Roberta Mira (“Pedagogia totalitaria, uomo nuovo e colonie di vacanza. Il fascismo e l’assistenza climatica infantile”), ricercatrice all’Università di Bologna, pone l’accento sulle finalità perseguite dal fascismo attraverso l’assistenza climatica: “rendere sempre più sana e robusta la stirpe italiana”.

“Parte del progetto dell’uomo nuovo fascista era anche un rafforzamento delle qualità fisiche e spirituali della razza italiana per creare un popolo di conquistatori e dominatori, ravvivando i fasti dell’antico impero romano. E poiché premessa indispensabile ad una politica di potenza era una popolazione numerosa e giovane, il regime avviò una campagna demografica sin dai suoi primi anni di governo”.

Simona Sallustri (“Centro e periferia. Lo stato e il partito nazionale fascista nella gestione delle colonie di vacanza”), docente all’Università di Bologna, impernia la sua ricerca sull’evoluzione del governo delle colonie.  “Alle soglie degli anni Trenta la frammentarietà nella gestione delle colonie, che ne intralciava lo sviluppo in senso fascista, rappresentava per i vertici del regime ancora una questione da risolvere. Ai segretari del Pnf Giovanni Giuriati e soprattutto Achille Starace spettò il compito di raddrizzare una organizzazione che doveva rispecchiare l’evoluzione storica del fascismo, riportando in un settore specifico che riuniva assistenza e indottrinamento la trasformazione del partito in organo dello Stato”.
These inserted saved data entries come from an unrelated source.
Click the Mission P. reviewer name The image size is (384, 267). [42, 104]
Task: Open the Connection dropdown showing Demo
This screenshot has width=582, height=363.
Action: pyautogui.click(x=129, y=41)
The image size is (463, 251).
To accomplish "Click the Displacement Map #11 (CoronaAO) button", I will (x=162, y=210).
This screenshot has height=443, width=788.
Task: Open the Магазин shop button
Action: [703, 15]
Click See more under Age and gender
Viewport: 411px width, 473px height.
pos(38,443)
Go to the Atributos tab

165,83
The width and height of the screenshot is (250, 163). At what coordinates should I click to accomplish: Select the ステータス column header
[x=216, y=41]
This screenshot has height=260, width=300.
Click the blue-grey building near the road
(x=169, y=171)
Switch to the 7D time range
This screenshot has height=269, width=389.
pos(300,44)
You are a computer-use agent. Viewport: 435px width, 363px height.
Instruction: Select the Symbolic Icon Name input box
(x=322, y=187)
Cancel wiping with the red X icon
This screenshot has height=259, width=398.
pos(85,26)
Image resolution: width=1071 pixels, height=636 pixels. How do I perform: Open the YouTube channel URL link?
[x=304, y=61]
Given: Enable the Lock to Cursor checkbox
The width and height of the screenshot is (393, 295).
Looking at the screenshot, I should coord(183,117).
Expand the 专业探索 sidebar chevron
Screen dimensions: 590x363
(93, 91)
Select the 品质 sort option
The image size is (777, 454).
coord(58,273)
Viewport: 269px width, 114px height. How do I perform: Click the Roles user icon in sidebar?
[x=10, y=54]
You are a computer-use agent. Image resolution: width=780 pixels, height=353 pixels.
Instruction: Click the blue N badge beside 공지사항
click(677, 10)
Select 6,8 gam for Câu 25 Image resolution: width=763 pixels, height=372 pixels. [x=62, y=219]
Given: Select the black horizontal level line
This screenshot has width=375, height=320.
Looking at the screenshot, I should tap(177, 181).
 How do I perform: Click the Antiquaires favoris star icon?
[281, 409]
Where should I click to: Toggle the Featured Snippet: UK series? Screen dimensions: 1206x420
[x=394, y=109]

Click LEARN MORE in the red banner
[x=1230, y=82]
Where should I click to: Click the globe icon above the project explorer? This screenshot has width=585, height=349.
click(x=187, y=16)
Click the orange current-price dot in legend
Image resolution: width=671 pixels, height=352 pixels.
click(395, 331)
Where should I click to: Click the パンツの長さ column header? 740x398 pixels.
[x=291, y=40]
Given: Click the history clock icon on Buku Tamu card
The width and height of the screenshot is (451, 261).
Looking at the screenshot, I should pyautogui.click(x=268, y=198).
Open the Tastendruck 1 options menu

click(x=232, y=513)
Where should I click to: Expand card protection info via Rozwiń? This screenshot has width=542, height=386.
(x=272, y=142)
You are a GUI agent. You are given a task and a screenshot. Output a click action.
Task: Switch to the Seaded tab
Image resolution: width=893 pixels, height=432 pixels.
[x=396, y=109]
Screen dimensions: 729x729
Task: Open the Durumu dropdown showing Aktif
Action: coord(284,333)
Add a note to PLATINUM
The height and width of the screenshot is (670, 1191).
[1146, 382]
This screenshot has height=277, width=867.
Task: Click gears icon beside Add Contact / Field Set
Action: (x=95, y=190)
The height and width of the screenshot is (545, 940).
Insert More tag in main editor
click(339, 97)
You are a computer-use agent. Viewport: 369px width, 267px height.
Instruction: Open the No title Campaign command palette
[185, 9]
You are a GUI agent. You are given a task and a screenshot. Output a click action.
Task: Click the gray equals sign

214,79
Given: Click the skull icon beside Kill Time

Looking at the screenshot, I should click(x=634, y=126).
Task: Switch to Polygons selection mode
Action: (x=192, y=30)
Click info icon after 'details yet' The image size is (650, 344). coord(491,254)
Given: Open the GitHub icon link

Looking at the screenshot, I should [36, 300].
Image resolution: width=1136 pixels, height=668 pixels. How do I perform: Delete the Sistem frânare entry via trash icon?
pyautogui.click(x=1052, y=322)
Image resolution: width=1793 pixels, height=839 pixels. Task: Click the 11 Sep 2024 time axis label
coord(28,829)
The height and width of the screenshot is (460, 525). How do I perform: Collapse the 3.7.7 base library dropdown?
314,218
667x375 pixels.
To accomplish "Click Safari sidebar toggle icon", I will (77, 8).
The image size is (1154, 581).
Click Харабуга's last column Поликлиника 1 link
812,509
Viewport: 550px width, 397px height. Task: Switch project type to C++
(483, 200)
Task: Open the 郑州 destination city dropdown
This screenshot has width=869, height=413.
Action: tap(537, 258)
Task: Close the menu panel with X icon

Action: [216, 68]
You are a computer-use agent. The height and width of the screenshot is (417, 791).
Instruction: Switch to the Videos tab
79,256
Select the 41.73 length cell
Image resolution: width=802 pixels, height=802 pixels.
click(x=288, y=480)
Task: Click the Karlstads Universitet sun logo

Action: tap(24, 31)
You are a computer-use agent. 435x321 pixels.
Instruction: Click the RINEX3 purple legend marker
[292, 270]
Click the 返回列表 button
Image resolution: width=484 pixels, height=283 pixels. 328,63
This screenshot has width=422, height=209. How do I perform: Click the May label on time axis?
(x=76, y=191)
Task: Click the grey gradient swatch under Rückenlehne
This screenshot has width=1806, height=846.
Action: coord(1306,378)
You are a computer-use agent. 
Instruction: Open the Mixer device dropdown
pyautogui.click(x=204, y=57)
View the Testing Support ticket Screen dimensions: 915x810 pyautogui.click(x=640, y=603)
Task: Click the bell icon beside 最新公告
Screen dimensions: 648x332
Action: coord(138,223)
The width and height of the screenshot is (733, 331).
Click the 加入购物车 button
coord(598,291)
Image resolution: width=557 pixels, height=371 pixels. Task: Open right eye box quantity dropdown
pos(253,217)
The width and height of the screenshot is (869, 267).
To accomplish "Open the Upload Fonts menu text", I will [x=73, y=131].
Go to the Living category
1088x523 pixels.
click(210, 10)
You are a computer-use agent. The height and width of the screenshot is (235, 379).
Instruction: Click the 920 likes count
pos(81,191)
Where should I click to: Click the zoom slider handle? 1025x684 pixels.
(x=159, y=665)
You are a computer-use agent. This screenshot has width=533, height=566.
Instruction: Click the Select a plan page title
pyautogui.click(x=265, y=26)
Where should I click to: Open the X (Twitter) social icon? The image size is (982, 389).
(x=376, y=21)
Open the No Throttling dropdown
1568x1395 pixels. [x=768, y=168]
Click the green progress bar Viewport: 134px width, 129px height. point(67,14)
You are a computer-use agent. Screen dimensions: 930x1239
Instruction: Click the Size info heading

Luca Rossi (“Poteri locali e colonie per l’infanzia ai tempi del Duce”), ricercatore dell’Istituto storico di Rimini, indaga sulle relazioni politico-istituzionali per la costruzione delle colonie lungo la costa adriatica e sugli intrecci in campo economico-imprenditoriale per la loro realizzazione. “La costruzione di questi centri ebbe un vantaggioso influsso sull’economia turistica e sullo sviluppo delle località balneari, agevolando la crescita delle nascenti stazioni balneari e nuovi interventi sul piano urbanistico locale. I comuni di Rimini e Riccione, dove già in passato l’espansione degli ospizi marini era stata più marcata, approvarono alcuni provvedimenti urbanistici tesi a dirimere i conflitti tra colonie e abitati turistici, destinando aree periferiche alla localizzazione di questi edifici”. Le colonie rappresentarono per l’economia locale un’occasione rilevante di lavoro sia durante la costruzione che nella fase di attività.